== Your task ==
Copy out every line of the items below without changing anything.

------

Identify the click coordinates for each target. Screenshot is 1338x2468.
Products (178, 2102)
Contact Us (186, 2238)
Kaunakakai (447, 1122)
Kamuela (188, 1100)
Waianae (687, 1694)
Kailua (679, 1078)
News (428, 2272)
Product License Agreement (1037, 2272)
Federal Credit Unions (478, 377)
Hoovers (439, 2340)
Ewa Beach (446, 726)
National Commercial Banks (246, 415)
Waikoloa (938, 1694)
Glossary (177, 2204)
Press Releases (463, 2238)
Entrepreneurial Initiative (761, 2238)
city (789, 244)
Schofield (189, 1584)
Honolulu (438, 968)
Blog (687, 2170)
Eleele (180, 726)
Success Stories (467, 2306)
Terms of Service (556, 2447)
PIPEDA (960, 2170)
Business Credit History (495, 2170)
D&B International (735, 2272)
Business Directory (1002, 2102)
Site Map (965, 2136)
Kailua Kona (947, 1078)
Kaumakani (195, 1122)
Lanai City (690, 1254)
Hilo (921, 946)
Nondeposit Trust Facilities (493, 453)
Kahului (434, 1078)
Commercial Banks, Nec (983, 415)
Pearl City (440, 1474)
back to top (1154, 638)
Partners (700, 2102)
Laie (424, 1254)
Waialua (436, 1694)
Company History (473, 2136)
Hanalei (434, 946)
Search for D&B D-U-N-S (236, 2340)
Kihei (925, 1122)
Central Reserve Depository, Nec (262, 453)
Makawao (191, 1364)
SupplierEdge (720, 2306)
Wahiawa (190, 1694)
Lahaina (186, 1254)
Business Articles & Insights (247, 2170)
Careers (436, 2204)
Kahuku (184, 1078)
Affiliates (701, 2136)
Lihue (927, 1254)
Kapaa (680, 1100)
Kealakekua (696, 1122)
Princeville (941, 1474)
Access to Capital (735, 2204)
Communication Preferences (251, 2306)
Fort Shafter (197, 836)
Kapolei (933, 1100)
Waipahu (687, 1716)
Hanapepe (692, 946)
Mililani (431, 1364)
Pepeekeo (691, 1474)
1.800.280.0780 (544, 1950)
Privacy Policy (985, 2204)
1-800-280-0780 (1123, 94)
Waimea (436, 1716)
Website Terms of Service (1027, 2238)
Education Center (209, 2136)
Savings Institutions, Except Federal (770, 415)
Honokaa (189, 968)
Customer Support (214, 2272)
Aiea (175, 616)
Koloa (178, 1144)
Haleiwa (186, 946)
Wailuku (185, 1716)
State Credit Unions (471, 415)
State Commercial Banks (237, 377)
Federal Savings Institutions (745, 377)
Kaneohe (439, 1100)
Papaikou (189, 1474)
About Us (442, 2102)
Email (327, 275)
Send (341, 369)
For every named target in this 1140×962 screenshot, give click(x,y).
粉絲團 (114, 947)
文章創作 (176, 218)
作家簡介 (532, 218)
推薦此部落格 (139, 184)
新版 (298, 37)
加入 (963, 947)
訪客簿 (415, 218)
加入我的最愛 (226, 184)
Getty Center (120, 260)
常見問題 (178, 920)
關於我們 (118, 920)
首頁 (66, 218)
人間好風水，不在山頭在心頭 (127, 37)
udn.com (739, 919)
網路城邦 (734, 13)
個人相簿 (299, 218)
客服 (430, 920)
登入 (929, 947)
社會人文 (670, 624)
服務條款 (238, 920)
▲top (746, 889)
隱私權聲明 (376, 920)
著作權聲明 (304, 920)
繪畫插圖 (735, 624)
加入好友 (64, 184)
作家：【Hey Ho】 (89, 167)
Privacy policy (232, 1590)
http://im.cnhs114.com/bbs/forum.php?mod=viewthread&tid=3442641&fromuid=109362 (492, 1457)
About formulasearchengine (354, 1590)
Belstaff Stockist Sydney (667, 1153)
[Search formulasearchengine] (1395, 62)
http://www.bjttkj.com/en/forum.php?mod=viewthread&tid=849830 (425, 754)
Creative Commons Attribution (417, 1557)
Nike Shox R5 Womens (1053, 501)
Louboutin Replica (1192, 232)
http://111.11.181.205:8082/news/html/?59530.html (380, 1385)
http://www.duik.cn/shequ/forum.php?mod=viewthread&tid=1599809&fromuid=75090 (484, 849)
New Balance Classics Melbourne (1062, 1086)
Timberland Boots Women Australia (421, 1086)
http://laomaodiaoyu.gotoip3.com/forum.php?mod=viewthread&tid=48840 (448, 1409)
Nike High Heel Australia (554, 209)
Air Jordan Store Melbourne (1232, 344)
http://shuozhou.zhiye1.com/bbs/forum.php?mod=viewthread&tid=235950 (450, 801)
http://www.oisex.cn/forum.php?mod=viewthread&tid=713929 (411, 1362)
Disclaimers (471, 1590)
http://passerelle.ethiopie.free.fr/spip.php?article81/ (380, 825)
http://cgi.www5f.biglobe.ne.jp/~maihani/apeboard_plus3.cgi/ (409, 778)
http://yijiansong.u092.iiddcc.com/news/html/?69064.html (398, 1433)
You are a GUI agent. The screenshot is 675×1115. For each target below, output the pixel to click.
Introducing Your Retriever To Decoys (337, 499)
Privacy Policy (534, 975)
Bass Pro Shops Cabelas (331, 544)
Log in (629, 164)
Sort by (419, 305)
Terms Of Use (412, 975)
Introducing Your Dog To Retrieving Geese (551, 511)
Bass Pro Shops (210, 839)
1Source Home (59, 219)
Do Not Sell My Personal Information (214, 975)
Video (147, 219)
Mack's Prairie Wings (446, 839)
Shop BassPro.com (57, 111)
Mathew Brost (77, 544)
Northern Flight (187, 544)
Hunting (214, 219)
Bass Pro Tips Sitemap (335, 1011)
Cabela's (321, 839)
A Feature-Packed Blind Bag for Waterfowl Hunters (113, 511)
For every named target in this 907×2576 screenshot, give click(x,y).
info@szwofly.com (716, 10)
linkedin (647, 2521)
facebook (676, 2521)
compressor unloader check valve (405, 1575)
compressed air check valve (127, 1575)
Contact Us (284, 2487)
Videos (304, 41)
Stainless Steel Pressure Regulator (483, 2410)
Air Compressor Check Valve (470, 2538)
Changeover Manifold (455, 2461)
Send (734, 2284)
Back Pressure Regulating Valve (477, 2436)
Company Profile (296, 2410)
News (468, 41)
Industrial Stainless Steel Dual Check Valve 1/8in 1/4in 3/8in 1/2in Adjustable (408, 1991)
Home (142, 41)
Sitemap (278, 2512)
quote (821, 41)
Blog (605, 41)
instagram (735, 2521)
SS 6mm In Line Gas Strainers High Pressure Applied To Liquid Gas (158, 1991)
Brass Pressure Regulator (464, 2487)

------

== Solution to the exercise ==
Identify the click coordinates for each target. Screenshot is 1338x2468.
Products (178, 2102)
Contact Us (186, 2238)
Kaunakakai (447, 1122)
Kamuela (188, 1100)
Waianae (687, 1694)
Kailua (679, 1078)
News (428, 2272)
Product License Agreement (1037, 2272)
Federal Credit Unions (478, 377)
Hoovers (439, 2340)
Ewa Beach (446, 726)
National Commercial Banks (246, 415)
Waikoloa (938, 1694)
Glossary (177, 2204)
Press Releases (463, 2238)
Entrepreneurial Initiative (761, 2238)
city (789, 244)
Schofield (189, 1584)
Honolulu (438, 968)
Blog (687, 2170)
Eleele (180, 726)
Success Stories (467, 2306)
Terms of Service (556, 2447)
PIPEDA (960, 2170)
Business Credit History (495, 2170)
D&B International (735, 2272)
Business Directory (1002, 2102)
Site Map (965, 2136)
Kailua Kona (947, 1078)
Kaumakani (195, 1122)
Lanai City (690, 1254)
Hilo (921, 946)
Nondeposit Trust Facilities (493, 453)
Kahului (434, 1078)
Commercial Banks, Nec (983, 415)
Pearl City (440, 1474)
back to top (1154, 638)
Partners (700, 2102)
Laie (424, 1254)
Waialua (436, 1694)
Company History (473, 2136)
Hanalei (434, 946)
Search for D&B D-U-N-S (236, 2340)
Kihei (925, 1122)
Central Reserve Depository, Nec (262, 453)
Makawao (191, 1364)
SupplierEdge (720, 2306)
Wahiawa (190, 1694)
Lahaina (186, 1254)
Business Articles & Insights (247, 2170)
Careers (436, 2204)
Kahuku (184, 1078)
Affiliates (701, 2136)
Lihue (927, 1254)
Kapaa (680, 1100)
Kealakekua (696, 1122)
Princeville (941, 1474)
Access to Capital (735, 2204)
Communication Preferences (251, 2306)
Fort Shafter (197, 836)
Kapolei (933, 1100)
Waipahu (687, 1716)
Hanapepe (692, 946)
Mililani (431, 1364)
Pepeekeo (691, 1474)
1.800.280.0780 (544, 1950)
Privacy Policy (985, 2204)
1-800-280-0780 (1123, 94)
Waimea (436, 1716)
Website Terms of Service (1027, 2238)
Education Center (209, 2136)
Savings Institutions, Except Federal (770, 415)
Honokaa (189, 968)
Customer Support (214, 2272)
Aiea (175, 616)
Koloa (178, 1144)
Haleiwa (186, 946)
Wailuku (185, 1716)
State Credit Unions (471, 415)
State Commercial Banks (237, 377)
Federal Savings Institutions (745, 377)
Kaneohe (439, 1100)
Papaikou (189, 1474)
About Us (442, 2102)
Email (327, 275)
Send (341, 369)
For every named target in this 1140×962 screenshot, give click(x,y).
粉絲團 (114, 947)
文章創作 (176, 218)
作家簡介 (532, 218)
推薦此部落格 (139, 184)
新版 (298, 37)
加入 (963, 947)
訪客簿 (415, 218)
加入我的最愛 (226, 184)
Getty Center (120, 260)
常見問題 (178, 920)
關於我們 (118, 920)
首頁 (66, 218)
人間好風水，不在山頭在心頭 (127, 37)
udn.com (739, 919)
網路城邦 (734, 13)
個人相簿 (299, 218)
客服 (430, 920)
登入 (929, 947)
社會人文 (670, 624)
服務條款 (238, 920)
▲top (746, 889)
隱私權聲明 (376, 920)
著作權聲明 (304, 920)
繪畫插圖 (735, 624)
加入好友 (64, 184)
作家：【Hey Ho】 (89, 167)
Privacy policy (232, 1590)
http://im.cnhs114.com/bbs/forum.php?mod=viewthread&tid=3442641&fromuid=109362 (492, 1457)
About formulasearchengine (354, 1590)
Belstaff Stockist Sydney (667, 1153)
[Search formulasearchengine] (1395, 62)
http://www.bjttkj.com/en/forum.php?mod=viewthread&tid=849830 (425, 754)
Creative Commons Attribution (417, 1557)
Nike Shox R5 Womens (1053, 501)
Louboutin Replica (1192, 232)
http://111.11.181.205:8082/news/html/?59530.html (380, 1385)
http://www.duik.cn/shequ/forum.php?mod=viewthread&tid=1599809&fromuid=75090 (484, 849)
New Balance Classics Melbourne (1062, 1086)
Timberland Boots Women Australia (421, 1086)
http://laomaodiaoyu.gotoip3.com/forum.php?mod=viewthread&tid=48840 (448, 1409)
Nike High Heel Australia (554, 209)
Air Jordan Store Melbourne (1232, 344)
http://shuozhou.zhiye1.com/bbs/forum.php?mod=viewthread&tid=235950 (450, 801)
http://www.oisex.cn/forum.php?mod=viewthread&tid=713929 (411, 1362)
Disclaimers (471, 1590)
http://passerelle.ethiopie.free.fr/spip.php?article81/ (380, 825)
http://cgi.www5f.biglobe.ne.jp/~maihani/apeboard_plus3.cgi/ (409, 778)
http://yijiansong.u092.iiddcc.com/news/html/?69064.html (398, 1433)
You are a GUI agent. The screenshot is 675×1115. For each target below, output the pixel to click.
Introducing Your Retriever To Decoys (337, 499)
Privacy Policy (534, 975)
Bass Pro Shops Cabelas (331, 544)
Log in (629, 164)
Sort by (419, 305)
Terms Of Use (412, 975)
Introducing Your Dog To Retrieving Geese (551, 511)
Bass Pro Shops (210, 839)
1Source Home (59, 219)
Do Not Sell My Personal Information (214, 975)
Video (147, 219)
Mack's Prairie Wings (446, 839)
Shop BassPro.com (57, 111)
Mathew Brost (77, 544)
Northern Flight (187, 544)
Hunting (214, 219)
Bass Pro Tips Sitemap (335, 1011)
Cabela's (321, 839)
A Feature-Packed Blind Bag for Waterfowl Hunters (113, 511)
For every named target in this 907×2576 screenshot, give click(x,y).
info@szwofly.com (716, 10)
linkedin (647, 2521)
facebook (676, 2521)
compressor unloader check valve (405, 1575)
compressed air check valve (127, 1575)
Contact Us (284, 2487)
Videos (304, 41)
Stainless Steel Pressure Regulator (483, 2410)
Air Compressor Check Valve (470, 2538)
Changeover Manifold (455, 2461)
Send (734, 2284)
Back Pressure Regulating Valve (477, 2436)
Company Profile (296, 2410)
News (468, 41)
Industrial Stainless Steel Dual Check Valve 1/8in 1/4in 3/8in 1/2in Adjustable (408, 1991)
Home (142, 41)
Sitemap (278, 2512)
quote (821, 41)
Blog (605, 41)
instagram (735, 2521)
SS 6mm In Line Gas Strainers High Pressure Applied To Liquid Gas (158, 1991)
Brass Pressure Regulator (464, 2487)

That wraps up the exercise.